** Opening DATA RECORDS block **

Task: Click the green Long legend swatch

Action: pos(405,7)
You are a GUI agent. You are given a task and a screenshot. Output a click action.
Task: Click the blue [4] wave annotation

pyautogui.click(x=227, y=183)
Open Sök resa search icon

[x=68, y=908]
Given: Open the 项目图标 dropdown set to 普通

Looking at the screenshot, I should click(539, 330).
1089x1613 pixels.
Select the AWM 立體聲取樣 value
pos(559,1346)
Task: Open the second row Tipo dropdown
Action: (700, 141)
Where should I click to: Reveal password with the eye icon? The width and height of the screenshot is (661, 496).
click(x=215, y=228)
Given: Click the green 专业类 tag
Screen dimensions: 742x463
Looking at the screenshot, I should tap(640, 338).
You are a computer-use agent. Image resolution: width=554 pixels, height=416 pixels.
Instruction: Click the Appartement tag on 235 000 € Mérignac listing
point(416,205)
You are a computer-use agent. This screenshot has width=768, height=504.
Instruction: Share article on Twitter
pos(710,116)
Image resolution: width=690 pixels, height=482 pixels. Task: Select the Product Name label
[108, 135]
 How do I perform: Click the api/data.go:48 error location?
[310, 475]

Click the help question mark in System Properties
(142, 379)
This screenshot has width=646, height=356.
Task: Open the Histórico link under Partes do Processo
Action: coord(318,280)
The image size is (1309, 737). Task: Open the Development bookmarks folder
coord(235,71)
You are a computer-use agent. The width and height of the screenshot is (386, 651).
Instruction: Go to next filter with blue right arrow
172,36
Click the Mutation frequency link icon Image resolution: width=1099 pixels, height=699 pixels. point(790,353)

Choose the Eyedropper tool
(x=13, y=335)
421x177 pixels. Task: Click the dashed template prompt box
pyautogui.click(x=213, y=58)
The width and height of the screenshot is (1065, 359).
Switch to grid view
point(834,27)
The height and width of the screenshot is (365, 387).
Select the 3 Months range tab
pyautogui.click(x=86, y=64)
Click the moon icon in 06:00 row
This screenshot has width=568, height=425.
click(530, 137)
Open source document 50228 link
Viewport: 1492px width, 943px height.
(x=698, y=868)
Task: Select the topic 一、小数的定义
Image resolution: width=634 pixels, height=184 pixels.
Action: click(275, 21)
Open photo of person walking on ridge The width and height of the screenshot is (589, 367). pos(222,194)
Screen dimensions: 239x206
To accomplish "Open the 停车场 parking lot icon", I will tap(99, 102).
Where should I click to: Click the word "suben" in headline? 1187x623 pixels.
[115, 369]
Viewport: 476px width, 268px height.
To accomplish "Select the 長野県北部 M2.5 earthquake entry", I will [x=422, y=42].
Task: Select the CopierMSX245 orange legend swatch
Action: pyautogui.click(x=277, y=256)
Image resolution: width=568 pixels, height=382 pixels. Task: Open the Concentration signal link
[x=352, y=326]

** Closing DATA RECORDS block **

■ WORK INSTRUCTION:
The full set of records above is to be printed again verbatim.

■ ANSWER SECTION:
Task: Click the green Long legend swatch

Action: pos(405,7)
You are a GUI agent. You are given a task and a screenshot. Output a click action.
Task: Click the blue [4] wave annotation

pyautogui.click(x=227, y=183)
Open Sök resa search icon

[x=68, y=908]
Given: Open the 项目图标 dropdown set to 普通

Looking at the screenshot, I should click(539, 330).
1089x1613 pixels.
Select the AWM 立體聲取樣 value
pos(559,1346)
Task: Open the second row Tipo dropdown
Action: (700, 141)
Where should I click to: Reveal password with the eye icon? The width and height of the screenshot is (661, 496).
click(x=215, y=228)
Given: Click the green 专业类 tag
Screen dimensions: 742x463
Looking at the screenshot, I should tap(640, 338).
You are a computer-use agent. Image resolution: width=554 pixels, height=416 pixels.
Instruction: Click the Appartement tag on 235 000 € Mérignac listing
point(416,205)
You are a computer-use agent. This screenshot has width=768, height=504.
Instruction: Share article on Twitter
pos(710,116)
Image resolution: width=690 pixels, height=482 pixels. Task: Select the Product Name label
[108, 135]
 How do I perform: Click the api/data.go:48 error location?
[310, 475]

Click the help question mark in System Properties
(142, 379)
This screenshot has width=646, height=356.
Task: Open the Histórico link under Partes do Processo
Action: coord(318,280)
The image size is (1309, 737). Task: Open the Development bookmarks folder
coord(235,71)
You are a computer-use agent. The width and height of the screenshot is (386, 651).
Instruction: Go to next filter with blue right arrow
172,36
Click the Mutation frequency link icon Image resolution: width=1099 pixels, height=699 pixels. point(790,353)

Choose the Eyedropper tool
(x=13, y=335)
421x177 pixels. Task: Click the dashed template prompt box
pyautogui.click(x=213, y=58)
The width and height of the screenshot is (1065, 359).
Switch to grid view
point(834,27)
The height and width of the screenshot is (365, 387).
Select the 3 Months range tab
pyautogui.click(x=86, y=64)
Click the moon icon in 06:00 row
This screenshot has width=568, height=425.
click(530, 137)
Open source document 50228 link
Viewport: 1492px width, 943px height.
(x=698, y=868)
Task: Select the topic 一、小数的定义
Image resolution: width=634 pixels, height=184 pixels.
Action: click(275, 21)
Open photo of person walking on ridge The width and height of the screenshot is (589, 367). pos(222,194)
Screen dimensions: 239x206
To accomplish "Open the 停车场 parking lot icon", I will tap(99, 102).
Where should I click to: Click the word "suben" in headline? 1187x623 pixels.
[115, 369]
Viewport: 476px width, 268px height.
To accomplish "Select the 長野県北部 M2.5 earthquake entry", I will [x=422, y=42].
Task: Select the CopierMSX245 orange legend swatch
Action: pyautogui.click(x=277, y=256)
Image resolution: width=568 pixels, height=382 pixels. Task: Open the Concentration signal link
[x=352, y=326]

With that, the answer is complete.